Synopsis: Kev (Hugo Weaving) is a petty crook on the run from something when we meet him on the road, driving with his ten-year-old son Chook (Tom Russell). They visit Kev’s old girlfriend, steal several cars, and end up in a South Australian National Park near the Flinders Ranges. Through a series of memories and flashbacks, we gradually discover what has happened, as well as being witness to a strong but painful relationship between father and son.

Based on an award-winning novel by Denise Young, Last Ride is the capturing of an experience, achieved by actually taking the cast and crew on a 5000km journey into the country travelled by Kev and Chook. What this means for audiences is a strong sense of immediacy with the spectacular landscape integral to the story.

The character of Kev will be a hard one for audiences to empathize with at first. He is the scoundrel son of a hardline father and although he obviously loves Chook deeply, he is prone to violent outbursts and sometimes treats the child harshly. His petty crimes see him shoplifting, stealing food from holiday-makers’ caravans, and co-opting one car after another with no evident concern for their owners,. It is to Weaving’s credit that he enables us eventually to feel deeply for Kev. Weaving is now a veteran of a wide variety of films and while I’ve always thought him excellent, here he positively excels himself with a career-defining performance, embodying anger, pain, despair and love, all in the one very rough package.

Young newcomer Russell does an outstanding job as Chook whose story this effectively is and there is a small but significant performance by a well-known face from Australian TV, John Brumpton, who plays Max, a friend to Kev and Chook and whom we get to know in flashbacks as the film progresses.

The major thrust of Last Ride is an exploration of the bond between father and son. Despite Chook’s growing awareness that his father is leading them deeper and deeper into trouble and the fact that Kev does some reprehensible things to the boy there is the sense of an abiding bond between them.

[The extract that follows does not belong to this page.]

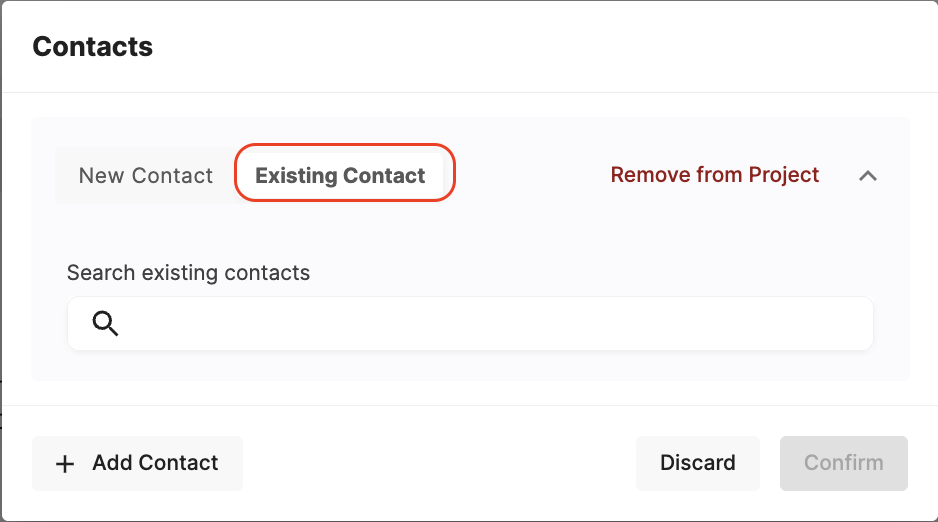
Task: Confirm the contact selection
Action: point(843,463)
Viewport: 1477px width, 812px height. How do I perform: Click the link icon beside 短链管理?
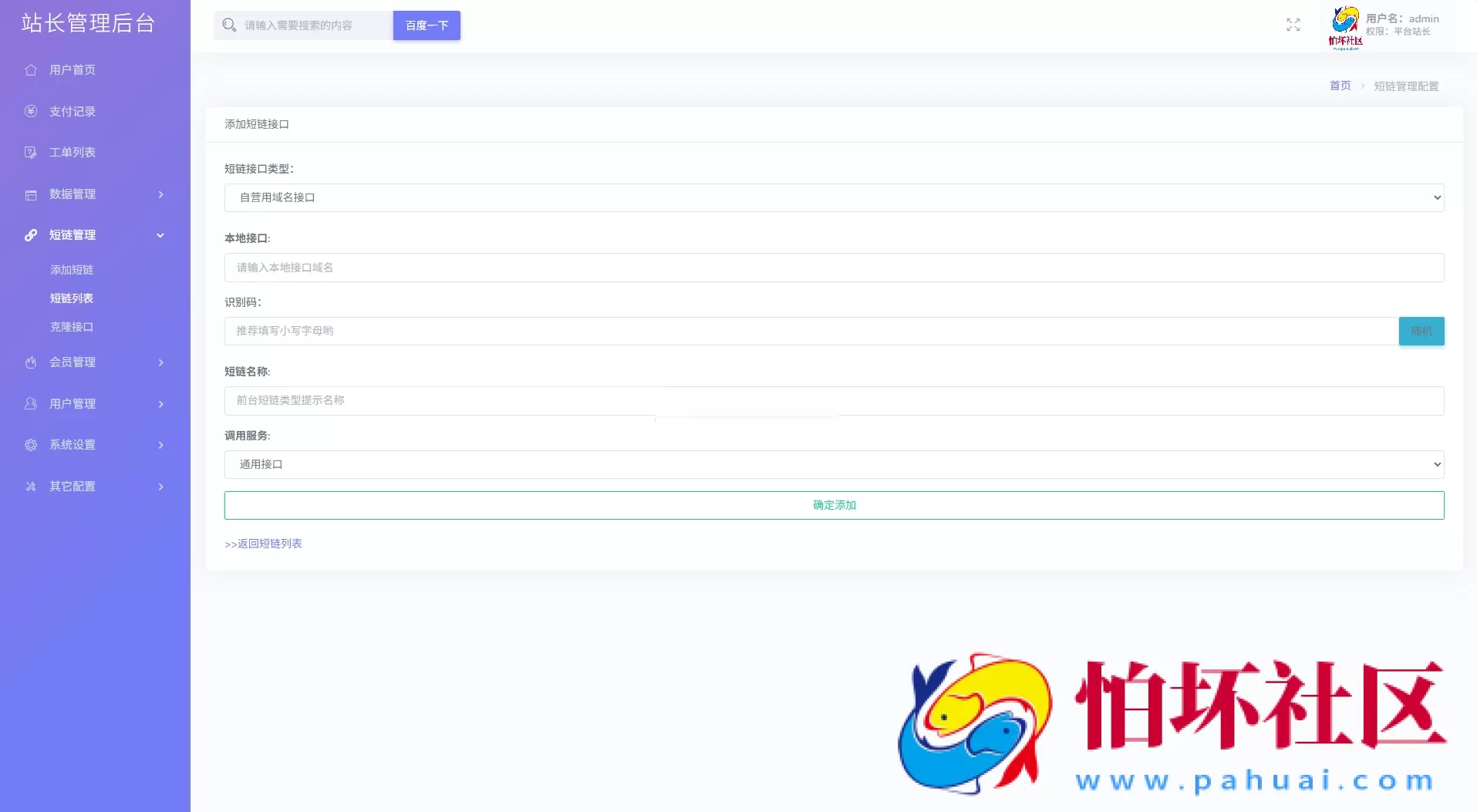coord(31,235)
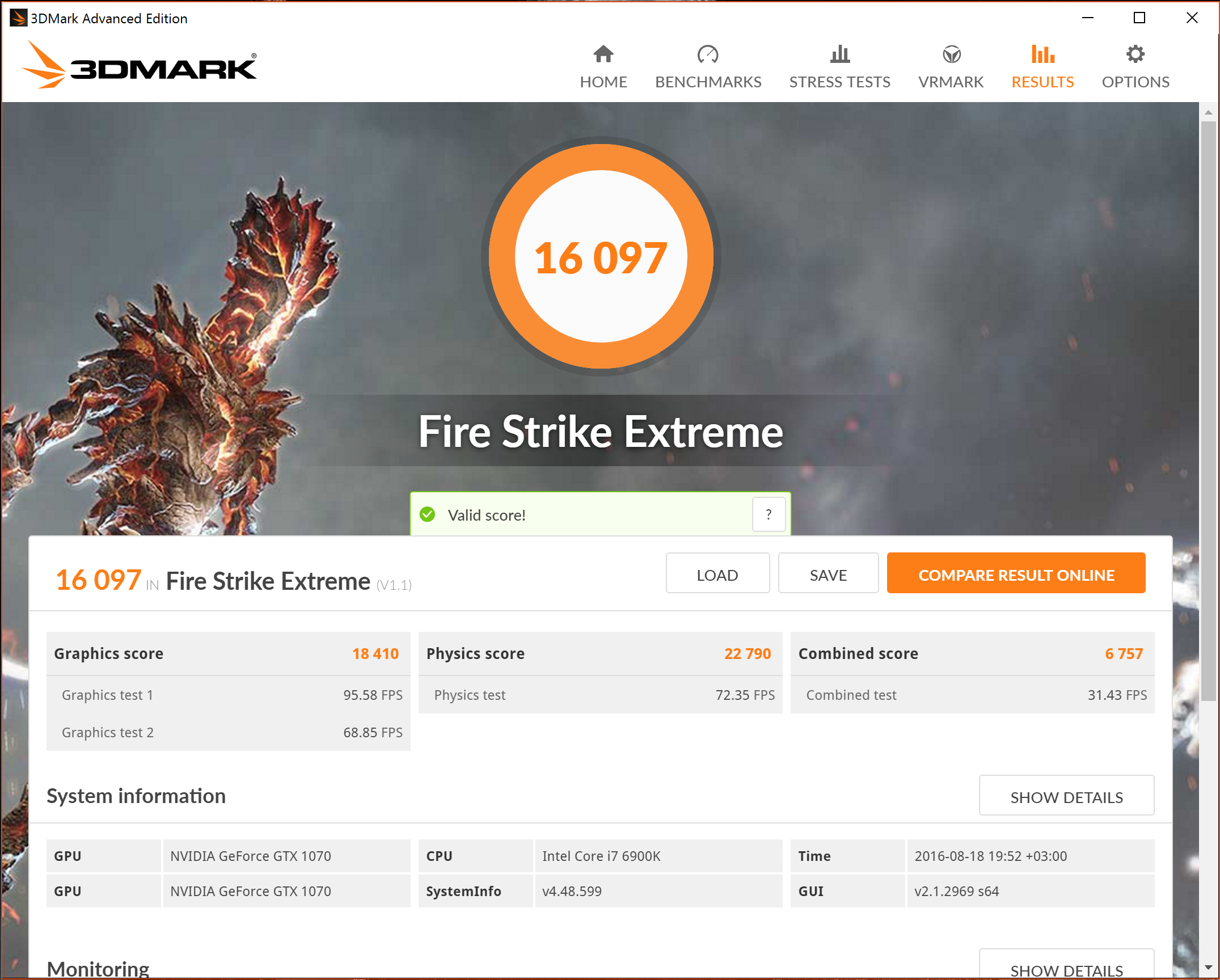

Other themes are briefly touched upon. Early on, the pair wind up in a South Australian Afghan heritage museum and Kev reveals that he and Chook have a motley lineage, probably mixed Aboriginal and Afghan. When the pair end up in Arkaroo National Park, the local indigenous park rangers bring in another allusion to the "ownership" of the land and the white man's historically alienated relationship to it.

The landscape itself is used to stunning effect in this film. Greig Fraser’s cinematography is dazzling.  In one scene especially, Kev and Chook drive across what seems to be a shallow lake or salt pan – it stretches for miles and this image with its translucent light is simply stunning. In many scenes the magnificent Australian sunrise is captured, making us feel repeatedly that this could be the dawn of a better day, but each day just brings fresh disappointment and bad experiences for the troubled travellers.

A debut feature film for director Glendyn Ivin, Last Ride tells a story of damaged people, which on one level connects it to darker Australian films like The Chant Of Jimmie Blacksmith (1978) but there is also a feeling of hope at its end that the cycle of abuse can be transcended, even if at a great cost. Last Ride is one of the finest Australian films of this, or any, year.